This is homework, self-imposed. Steve has been clear. No negativity leading up to Monday. He’s right. So I’ve decided to focus on what I’m thankful for.
I am thankful for being in good health. I have recently learned of someone in my position who also was being treated for cancer at the same time as her child. Heartbreaking.
Thankful for speaking English as it is the tongue of medicine. I watch my fellow parents wait for translators to understand what is being administered to their child and I question if they really understand.
I am thankful I live in NYC near the best minds in the world. All of our peers live at the Ronald McDonald house. They only speak of its wonders. They tell tales of how kind and amazing the place is, but I am thankful that I get my own bed. That I get to escape the world of cancer and not live there full time. That I don’t need to talk “counts” at breakfast.
I am thankful that my family is not torn apart. So many families have to divide and conquer. So many parents splitting, one at home with their other kids, and one here due to distance. Sometimes on different continents.
I am thankful for the abundance of hope.
I am thankful for the Band of Parents that funded all this hope.
I am thankful for Benno. He seems happier and he is being so much kinder to all around him, including his brother.
I am thankful for my family. I am thankful for my mother-in-law who basically lives with us now. Who is there day and night. Thankful for her strength and certainty.
I am thankful for Steve. That he is here right now. One lung and all.
I am thankful for all of the wonderful people who surround me. All the people that I’ve collected in my 39 years of life.
I’m especially thankful for all the children I collected along the way that remind me what the world can be.
I am thankful for the coincidences that keep happening. They remind me there is beauty in this world and that everything will be OKAY.
I am thankful for Jacob’s strength.
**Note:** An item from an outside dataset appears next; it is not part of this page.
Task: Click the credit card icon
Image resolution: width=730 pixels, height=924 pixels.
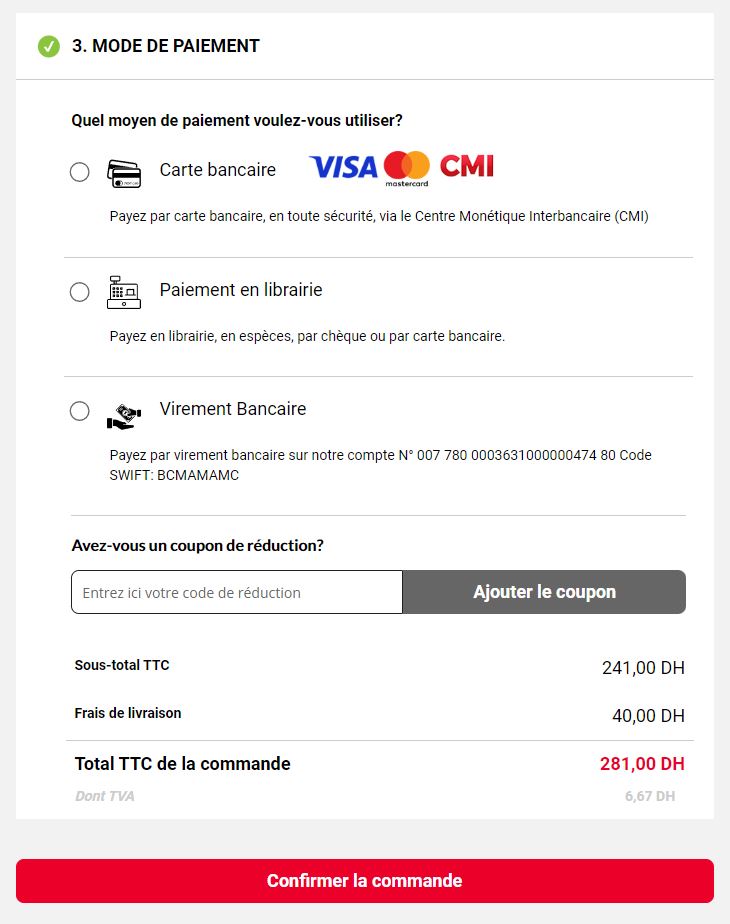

Very thankful.
I am thankful for bagels with cream cheese.
I am thankful for Mexican food.
I am thankful pinkberry with hazelnut spread.
I am thankful for fake hair
I am thankful for weed
I am thankful for Bachelors in Paradise. This is the ONLY show that doesn’t make me cry. I’ve been having a VERY hard time finding shows that don’t make me cry out of happiness or sadness. I’m so sensitive right now. Let’s put it this way I thought watching Jerry Seinfield’s new show “getting coffee with comedians” would be a good choice, I cried. I cried. Can anyone tell me why Eddie Murphy so sad?! Why is HE insecure?! Why is the world so insecure?!
Shit. I’m doing it again.
Thankful. Thankful.
Thankful for sweatpants being acceptable to be worn in public
Thankful that is 2019 not 2009. So many advances in medicine.
Thankful for my friends. I’ve said that, but I’m saying it again.
Thankful for this very second. Including this second where Jacob is home playing at home.